━━ Information given
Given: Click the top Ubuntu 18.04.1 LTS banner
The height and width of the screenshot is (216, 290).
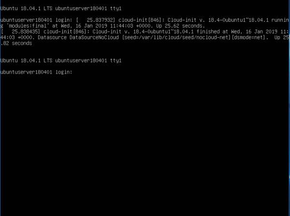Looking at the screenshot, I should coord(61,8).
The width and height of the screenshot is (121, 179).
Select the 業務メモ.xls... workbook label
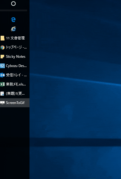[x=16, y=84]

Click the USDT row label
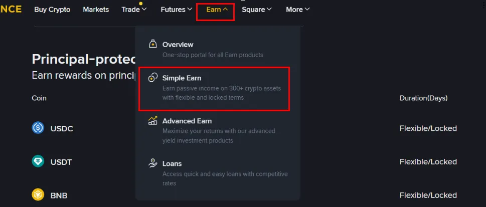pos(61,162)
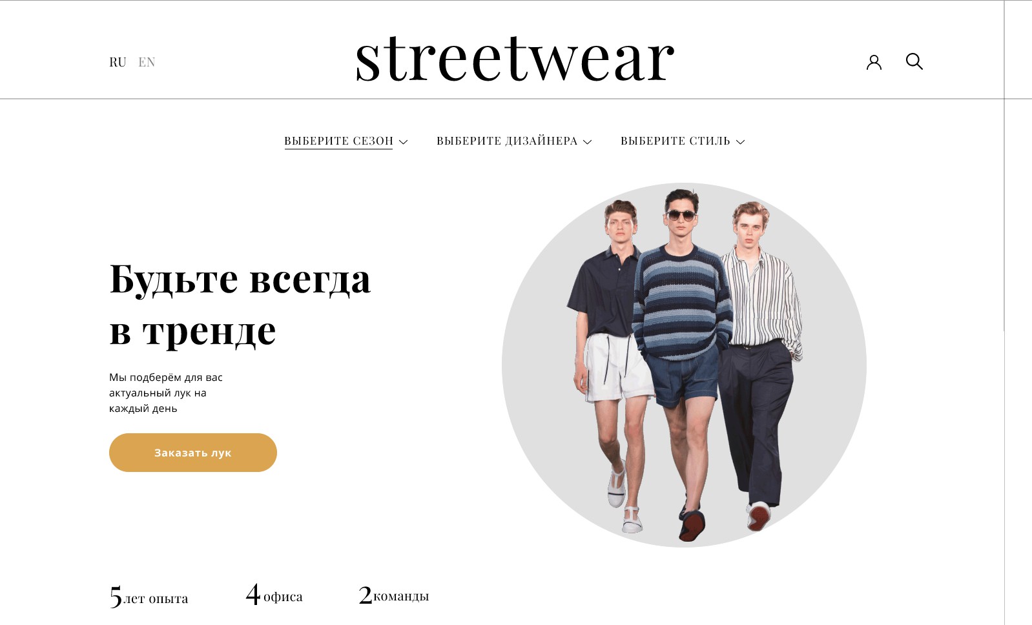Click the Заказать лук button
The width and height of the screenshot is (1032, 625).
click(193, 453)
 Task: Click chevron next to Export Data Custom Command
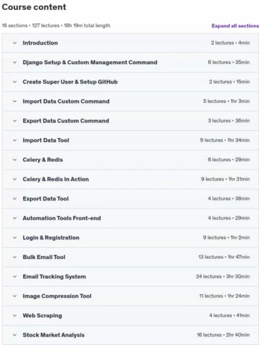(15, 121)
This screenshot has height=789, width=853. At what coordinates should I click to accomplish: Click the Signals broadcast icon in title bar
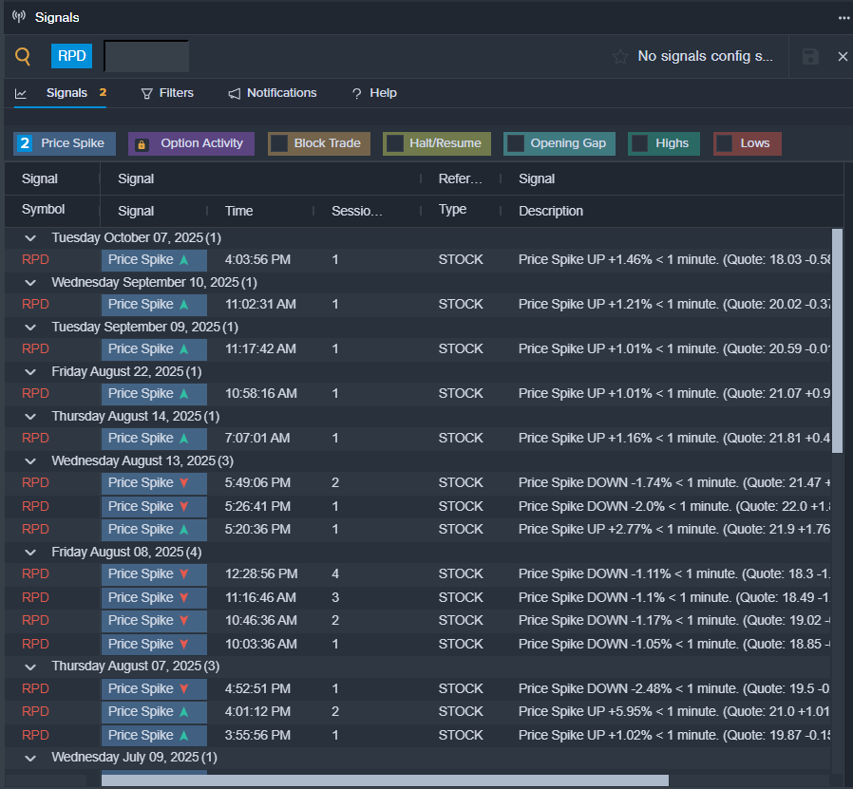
━━━━
What needs to be done: Format the stretch of the data from its beginning through the line containing "[x=16, y=84]" as a Markdown table with the columns "Row" and "Line", numbering each line and omitting blank ones. Leave the pictures out of the table.

Solution to the exercise:
| Row | Line |
|---|---|
| 1 | Given: Click the top Ubuntu 18.04.1 LTS banner |
| 2 | The height and width of the screenshot is (216, 290). |
| 3 | Looking at the screenshot, I should coord(61,8). |
| 4 | The width and height of the screenshot is (121, 179). |
| 5 | Select the 業務メモ.xls... workbook label |
| 6 | [x=16, y=84] |